Stored data entries:
····················

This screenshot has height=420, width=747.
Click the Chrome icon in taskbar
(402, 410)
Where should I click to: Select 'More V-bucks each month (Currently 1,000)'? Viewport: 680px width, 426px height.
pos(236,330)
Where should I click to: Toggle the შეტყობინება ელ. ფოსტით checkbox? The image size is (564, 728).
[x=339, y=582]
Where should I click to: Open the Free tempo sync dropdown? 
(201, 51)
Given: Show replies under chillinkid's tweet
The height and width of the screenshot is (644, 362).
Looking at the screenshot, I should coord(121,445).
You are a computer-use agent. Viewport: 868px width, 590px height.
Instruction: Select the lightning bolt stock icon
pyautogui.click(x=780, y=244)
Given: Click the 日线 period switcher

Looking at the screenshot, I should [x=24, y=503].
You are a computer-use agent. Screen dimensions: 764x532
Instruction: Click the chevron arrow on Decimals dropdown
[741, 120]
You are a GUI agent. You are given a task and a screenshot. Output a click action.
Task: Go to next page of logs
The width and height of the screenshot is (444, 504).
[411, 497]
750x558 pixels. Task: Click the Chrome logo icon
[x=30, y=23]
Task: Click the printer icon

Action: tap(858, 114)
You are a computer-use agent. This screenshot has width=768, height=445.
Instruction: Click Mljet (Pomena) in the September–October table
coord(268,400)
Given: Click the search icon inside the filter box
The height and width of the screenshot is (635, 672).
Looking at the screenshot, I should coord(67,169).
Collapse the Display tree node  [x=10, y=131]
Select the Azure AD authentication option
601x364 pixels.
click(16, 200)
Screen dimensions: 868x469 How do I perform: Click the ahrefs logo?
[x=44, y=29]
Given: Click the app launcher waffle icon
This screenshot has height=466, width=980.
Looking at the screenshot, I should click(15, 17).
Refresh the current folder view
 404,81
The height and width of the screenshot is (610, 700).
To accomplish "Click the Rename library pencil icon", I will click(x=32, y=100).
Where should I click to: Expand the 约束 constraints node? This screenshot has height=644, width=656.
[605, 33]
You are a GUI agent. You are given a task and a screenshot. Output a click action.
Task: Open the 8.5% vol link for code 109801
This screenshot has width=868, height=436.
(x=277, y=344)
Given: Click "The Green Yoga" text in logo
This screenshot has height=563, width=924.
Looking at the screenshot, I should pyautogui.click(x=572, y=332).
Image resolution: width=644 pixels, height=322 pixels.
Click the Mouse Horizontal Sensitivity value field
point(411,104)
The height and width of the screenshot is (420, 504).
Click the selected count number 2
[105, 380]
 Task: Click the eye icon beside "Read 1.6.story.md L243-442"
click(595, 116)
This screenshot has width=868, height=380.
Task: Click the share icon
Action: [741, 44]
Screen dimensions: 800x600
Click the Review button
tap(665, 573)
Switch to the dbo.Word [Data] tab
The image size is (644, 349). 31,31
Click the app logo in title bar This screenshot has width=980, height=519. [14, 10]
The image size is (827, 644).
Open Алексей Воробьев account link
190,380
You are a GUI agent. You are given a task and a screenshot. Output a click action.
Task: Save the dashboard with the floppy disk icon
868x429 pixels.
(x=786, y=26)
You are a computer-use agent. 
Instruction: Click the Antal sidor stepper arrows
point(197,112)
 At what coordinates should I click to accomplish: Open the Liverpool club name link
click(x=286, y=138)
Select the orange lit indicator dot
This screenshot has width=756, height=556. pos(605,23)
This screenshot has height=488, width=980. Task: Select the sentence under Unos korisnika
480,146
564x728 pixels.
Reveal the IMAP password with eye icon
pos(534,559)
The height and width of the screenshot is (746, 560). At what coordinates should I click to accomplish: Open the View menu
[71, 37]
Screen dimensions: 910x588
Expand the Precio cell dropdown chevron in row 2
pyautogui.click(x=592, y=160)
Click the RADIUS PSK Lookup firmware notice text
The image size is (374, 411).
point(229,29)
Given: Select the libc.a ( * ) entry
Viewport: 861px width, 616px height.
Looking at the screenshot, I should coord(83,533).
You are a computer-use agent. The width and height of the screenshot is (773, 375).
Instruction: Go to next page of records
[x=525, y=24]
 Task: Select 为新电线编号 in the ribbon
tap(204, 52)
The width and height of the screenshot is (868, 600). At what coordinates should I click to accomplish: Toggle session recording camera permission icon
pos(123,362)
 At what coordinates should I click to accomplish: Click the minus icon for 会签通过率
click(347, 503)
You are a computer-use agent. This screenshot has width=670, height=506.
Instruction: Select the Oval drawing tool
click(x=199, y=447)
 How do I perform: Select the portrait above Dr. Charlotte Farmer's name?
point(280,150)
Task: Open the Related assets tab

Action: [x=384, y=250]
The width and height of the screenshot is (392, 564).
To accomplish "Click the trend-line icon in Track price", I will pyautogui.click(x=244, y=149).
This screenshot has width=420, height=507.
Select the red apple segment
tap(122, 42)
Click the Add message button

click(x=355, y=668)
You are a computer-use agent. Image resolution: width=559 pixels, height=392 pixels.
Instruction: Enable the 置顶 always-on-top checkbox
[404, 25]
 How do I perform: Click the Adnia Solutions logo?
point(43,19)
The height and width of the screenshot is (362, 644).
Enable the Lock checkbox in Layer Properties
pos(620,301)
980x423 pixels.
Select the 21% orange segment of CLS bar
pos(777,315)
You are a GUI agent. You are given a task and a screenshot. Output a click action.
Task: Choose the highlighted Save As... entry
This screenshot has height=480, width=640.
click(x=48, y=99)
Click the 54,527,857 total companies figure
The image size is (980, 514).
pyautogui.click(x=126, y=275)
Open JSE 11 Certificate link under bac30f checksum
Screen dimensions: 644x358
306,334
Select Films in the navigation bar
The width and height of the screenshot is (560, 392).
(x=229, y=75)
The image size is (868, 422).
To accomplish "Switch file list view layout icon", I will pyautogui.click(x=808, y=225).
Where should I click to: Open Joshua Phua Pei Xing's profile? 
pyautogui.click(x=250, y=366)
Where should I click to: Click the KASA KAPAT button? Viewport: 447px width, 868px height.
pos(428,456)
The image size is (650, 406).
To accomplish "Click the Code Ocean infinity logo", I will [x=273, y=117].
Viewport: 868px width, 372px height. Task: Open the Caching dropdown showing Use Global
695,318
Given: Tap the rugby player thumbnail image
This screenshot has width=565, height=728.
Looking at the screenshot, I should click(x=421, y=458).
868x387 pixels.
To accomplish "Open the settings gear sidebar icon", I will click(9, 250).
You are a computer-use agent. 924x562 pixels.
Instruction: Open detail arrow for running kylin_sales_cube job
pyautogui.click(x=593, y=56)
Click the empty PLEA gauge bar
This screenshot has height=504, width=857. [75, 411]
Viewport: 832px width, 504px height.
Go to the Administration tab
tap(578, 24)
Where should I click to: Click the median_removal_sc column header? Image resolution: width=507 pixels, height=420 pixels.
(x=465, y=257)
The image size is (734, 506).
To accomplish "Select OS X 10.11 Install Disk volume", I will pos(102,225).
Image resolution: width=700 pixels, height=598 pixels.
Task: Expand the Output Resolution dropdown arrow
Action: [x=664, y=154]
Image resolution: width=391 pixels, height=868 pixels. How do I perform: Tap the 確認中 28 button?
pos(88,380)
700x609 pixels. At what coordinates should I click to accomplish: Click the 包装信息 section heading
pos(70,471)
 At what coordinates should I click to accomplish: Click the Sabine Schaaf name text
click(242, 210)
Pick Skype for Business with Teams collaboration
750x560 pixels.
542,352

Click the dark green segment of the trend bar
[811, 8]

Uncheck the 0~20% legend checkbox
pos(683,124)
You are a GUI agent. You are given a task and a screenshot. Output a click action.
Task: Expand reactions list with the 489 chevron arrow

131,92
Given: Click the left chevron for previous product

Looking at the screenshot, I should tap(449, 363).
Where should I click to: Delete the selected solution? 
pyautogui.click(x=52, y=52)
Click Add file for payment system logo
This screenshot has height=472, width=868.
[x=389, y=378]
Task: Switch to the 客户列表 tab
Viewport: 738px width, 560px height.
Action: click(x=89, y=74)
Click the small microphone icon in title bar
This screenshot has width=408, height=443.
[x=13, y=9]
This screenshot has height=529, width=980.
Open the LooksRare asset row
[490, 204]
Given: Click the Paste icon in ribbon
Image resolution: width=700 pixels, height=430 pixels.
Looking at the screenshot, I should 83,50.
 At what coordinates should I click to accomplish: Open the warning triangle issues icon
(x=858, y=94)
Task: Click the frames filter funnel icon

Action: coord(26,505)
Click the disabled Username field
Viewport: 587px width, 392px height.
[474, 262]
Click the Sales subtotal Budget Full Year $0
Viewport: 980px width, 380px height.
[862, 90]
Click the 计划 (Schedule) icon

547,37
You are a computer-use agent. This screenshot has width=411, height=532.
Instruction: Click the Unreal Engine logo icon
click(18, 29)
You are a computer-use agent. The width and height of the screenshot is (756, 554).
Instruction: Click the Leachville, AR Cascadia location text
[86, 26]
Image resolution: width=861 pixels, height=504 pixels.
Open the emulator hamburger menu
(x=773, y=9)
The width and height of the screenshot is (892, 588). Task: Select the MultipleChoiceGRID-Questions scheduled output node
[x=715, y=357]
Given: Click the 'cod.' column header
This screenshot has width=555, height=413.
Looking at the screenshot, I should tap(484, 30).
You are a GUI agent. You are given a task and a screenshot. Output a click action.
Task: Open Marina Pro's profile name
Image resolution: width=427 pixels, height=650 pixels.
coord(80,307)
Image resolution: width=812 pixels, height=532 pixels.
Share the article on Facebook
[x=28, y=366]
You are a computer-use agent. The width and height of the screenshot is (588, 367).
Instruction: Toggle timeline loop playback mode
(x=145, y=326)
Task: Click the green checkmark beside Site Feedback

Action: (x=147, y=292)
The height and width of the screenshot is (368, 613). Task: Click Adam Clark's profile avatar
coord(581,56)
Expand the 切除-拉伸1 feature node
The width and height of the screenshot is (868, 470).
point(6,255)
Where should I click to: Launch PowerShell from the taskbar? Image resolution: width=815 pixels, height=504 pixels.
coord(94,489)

····················

AIM OF THE EXERCISE:
Gather each line from the entries above that includes the word "entry".

ANSWER FOR THE TASK:
Given: Select the libc.a ( * ) entry
Task: Choose the highlighted Save As... entry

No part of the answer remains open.